• PROVIDED RECORDS
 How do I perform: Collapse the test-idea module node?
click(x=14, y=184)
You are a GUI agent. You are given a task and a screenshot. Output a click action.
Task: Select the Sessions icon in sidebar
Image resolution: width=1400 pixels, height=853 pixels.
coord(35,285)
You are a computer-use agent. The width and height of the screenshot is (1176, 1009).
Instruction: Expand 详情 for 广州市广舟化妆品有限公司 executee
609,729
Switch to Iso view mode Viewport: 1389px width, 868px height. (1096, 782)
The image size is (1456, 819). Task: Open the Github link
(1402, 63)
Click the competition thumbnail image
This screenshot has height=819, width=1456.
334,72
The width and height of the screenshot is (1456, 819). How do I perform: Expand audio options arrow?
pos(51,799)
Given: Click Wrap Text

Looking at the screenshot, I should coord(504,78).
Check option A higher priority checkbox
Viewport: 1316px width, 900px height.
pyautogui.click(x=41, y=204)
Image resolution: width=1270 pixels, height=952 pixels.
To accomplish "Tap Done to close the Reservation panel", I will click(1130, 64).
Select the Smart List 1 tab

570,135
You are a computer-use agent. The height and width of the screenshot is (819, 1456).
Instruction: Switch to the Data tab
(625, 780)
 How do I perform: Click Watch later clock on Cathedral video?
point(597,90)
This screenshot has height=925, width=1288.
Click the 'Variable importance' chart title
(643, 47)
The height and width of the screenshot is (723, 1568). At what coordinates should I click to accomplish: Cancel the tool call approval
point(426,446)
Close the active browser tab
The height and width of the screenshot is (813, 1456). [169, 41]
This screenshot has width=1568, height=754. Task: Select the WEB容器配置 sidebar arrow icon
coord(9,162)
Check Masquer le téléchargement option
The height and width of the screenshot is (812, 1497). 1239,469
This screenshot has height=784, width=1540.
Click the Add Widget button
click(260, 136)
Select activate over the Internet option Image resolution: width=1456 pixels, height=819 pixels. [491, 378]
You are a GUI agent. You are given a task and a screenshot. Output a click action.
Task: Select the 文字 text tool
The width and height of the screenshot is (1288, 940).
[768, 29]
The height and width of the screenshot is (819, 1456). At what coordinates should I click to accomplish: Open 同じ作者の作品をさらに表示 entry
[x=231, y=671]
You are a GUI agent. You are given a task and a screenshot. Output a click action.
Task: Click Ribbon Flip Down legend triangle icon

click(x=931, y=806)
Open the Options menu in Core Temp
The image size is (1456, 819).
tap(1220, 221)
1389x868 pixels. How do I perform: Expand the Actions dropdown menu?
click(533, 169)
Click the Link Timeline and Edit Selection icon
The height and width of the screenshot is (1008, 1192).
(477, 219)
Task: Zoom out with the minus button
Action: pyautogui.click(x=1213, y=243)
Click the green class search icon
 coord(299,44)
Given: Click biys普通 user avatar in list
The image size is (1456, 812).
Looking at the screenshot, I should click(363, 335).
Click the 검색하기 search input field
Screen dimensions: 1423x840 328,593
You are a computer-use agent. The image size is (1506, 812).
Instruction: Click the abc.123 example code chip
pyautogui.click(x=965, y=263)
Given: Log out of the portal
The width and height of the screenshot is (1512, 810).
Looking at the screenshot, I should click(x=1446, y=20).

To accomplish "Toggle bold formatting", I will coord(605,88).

• TASK TO CARRY OUT
What is needed is a word-for-word copy of the material above.

• RESPONSE BOX
 How do I perform: Collapse the test-idea module node?
click(x=14, y=184)
You are a GUI agent. You are given a task and a screenshot. Output a click action.
Task: Select the Sessions icon in sidebar
Image resolution: width=1400 pixels, height=853 pixels.
coord(35,285)
You are a computer-use agent. The width and height of the screenshot is (1176, 1009).
Instruction: Expand 详情 for 广州市广舟化妆品有限公司 executee
609,729
Switch to Iso view mode Viewport: 1389px width, 868px height. (1096, 782)
The image size is (1456, 819). Task: Open the Github link
(1402, 63)
Click the competition thumbnail image
This screenshot has height=819, width=1456.
334,72
The width and height of the screenshot is (1456, 819). How do I perform: Expand audio options arrow?
pos(51,799)
Given: Click Wrap Text

Looking at the screenshot, I should coord(504,78).
Check option A higher priority checkbox
Viewport: 1316px width, 900px height.
pyautogui.click(x=41, y=204)
Image resolution: width=1270 pixels, height=952 pixels.
To accomplish "Tap Done to close the Reservation panel", I will click(1130, 64).
Select the Smart List 1 tab

570,135
You are a computer-use agent. The height and width of the screenshot is (819, 1456).
Instruction: Switch to the Data tab
(625, 780)
 How do I perform: Click Watch later clock on Cathedral video?
point(597,90)
This screenshot has height=925, width=1288.
Click the 'Variable importance' chart title
(643, 47)
The height and width of the screenshot is (723, 1568). At what coordinates should I click to accomplish: Cancel the tool call approval
point(426,446)
Close the active browser tab
The height and width of the screenshot is (813, 1456). [169, 41]
This screenshot has width=1568, height=754. Task: Select the WEB容器配置 sidebar arrow icon
coord(9,162)
Check Masquer le téléchargement option
The height and width of the screenshot is (812, 1497). 1239,469
This screenshot has height=784, width=1540.
Click the Add Widget button
click(260, 136)
Select activate over the Internet option Image resolution: width=1456 pixels, height=819 pixels. [491, 378]
You are a GUI agent. You are given a task and a screenshot. Output a click action.
Task: Select the 文字 text tool
The width and height of the screenshot is (1288, 940).
[768, 29]
The height and width of the screenshot is (819, 1456). At what coordinates should I click to accomplish: Open 同じ作者の作品をさらに表示 entry
[x=231, y=671]
You are a GUI agent. You are given a task and a screenshot. Output a click action.
Task: Click Ribbon Flip Down legend triangle icon

click(x=931, y=806)
Open the Options menu in Core Temp
The image size is (1456, 819).
tap(1220, 221)
1389x868 pixels. How do I perform: Expand the Actions dropdown menu?
click(533, 169)
Click the Link Timeline and Edit Selection icon
The height and width of the screenshot is (1008, 1192).
(477, 219)
Task: Zoom out with the minus button
Action: pyautogui.click(x=1213, y=243)
Click the green class search icon
 coord(299,44)
Given: Click biys普通 user avatar in list
The image size is (1456, 812).
Looking at the screenshot, I should click(363, 335).
Click the 검색하기 search input field
Screen dimensions: 1423x840 328,593
You are a computer-use agent. The image size is (1506, 812).
Instruction: Click the abc.123 example code chip
pyautogui.click(x=965, y=263)
Given: Log out of the portal
The width and height of the screenshot is (1512, 810).
Looking at the screenshot, I should click(x=1446, y=20).

To accomplish "Toggle bold formatting", I will coord(605,88).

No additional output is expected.